Stablecoin supply now sits at $323B.


That is now larger than the FX reserves of countries like:
> the UK ($189B)
> Canada ($123B)
> Australia ($65B)
> Sweden ($62B)
> Norway ($80B)
> New Zealand ($31B)
Combined, $USDT + $USDC alone now rival sovereign reserve systems.
That changes what stablecoins actually are.
The market still frames them as:
> crypto settlement rails
> trading collateral
> payment infrastructure
The BIS is starting to classify them differently.
Its latest report linked stablecoin activity to:
> domestic currency depreciation
> covered interest parity distortions
> widening gaps in segmented markets
In plain English:
stablecoins increasingly function like offshore dollar accounts capable of bypassing local capital controls.

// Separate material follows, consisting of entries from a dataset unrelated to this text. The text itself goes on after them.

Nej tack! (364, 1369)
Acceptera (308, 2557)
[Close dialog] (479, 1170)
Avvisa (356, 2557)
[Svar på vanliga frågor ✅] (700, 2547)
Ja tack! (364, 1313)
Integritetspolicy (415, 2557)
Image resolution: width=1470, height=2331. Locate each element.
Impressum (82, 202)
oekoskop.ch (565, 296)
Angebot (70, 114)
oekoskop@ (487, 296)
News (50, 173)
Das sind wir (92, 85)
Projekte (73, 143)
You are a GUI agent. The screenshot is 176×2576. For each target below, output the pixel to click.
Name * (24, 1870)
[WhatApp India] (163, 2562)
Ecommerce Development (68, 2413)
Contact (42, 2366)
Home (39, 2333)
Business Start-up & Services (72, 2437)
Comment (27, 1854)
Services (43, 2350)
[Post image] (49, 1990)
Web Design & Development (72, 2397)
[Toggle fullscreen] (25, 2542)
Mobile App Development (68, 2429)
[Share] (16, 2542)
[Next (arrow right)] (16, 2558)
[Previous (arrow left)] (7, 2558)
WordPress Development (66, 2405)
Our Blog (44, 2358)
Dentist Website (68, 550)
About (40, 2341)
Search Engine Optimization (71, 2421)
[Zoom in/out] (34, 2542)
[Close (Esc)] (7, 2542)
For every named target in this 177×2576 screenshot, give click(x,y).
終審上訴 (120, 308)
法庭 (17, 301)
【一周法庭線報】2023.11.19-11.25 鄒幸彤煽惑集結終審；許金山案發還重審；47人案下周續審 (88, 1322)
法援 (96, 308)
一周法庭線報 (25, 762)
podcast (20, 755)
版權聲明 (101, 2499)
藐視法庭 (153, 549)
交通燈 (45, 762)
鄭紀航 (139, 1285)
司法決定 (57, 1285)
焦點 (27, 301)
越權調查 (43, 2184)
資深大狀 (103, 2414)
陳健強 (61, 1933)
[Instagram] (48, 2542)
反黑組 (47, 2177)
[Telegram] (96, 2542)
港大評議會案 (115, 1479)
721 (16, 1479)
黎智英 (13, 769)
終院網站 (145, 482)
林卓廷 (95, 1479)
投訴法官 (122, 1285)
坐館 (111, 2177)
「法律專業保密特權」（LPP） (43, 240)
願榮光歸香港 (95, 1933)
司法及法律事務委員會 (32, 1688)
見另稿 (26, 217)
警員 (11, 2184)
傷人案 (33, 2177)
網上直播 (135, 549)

That creates a strange global dynamic.
The US benefits from:
> synthetic global dollar demand
> private-sector dollar distribution
> expanding stablecoin adoption
while emerging markets absorb:
> reserve leakage
> capital flight pressure
> weaker monetary control
That tension is probably the next major stablecoin battleground.
Because stablecoin-friendly US regulation simultaneously accelerates global dollarization while weakening sovereign control over local capital systems.
$323B is no longer “crypto liquidity.”
It is starting to look like parallel dollar infrastructure operating at sovereign scale.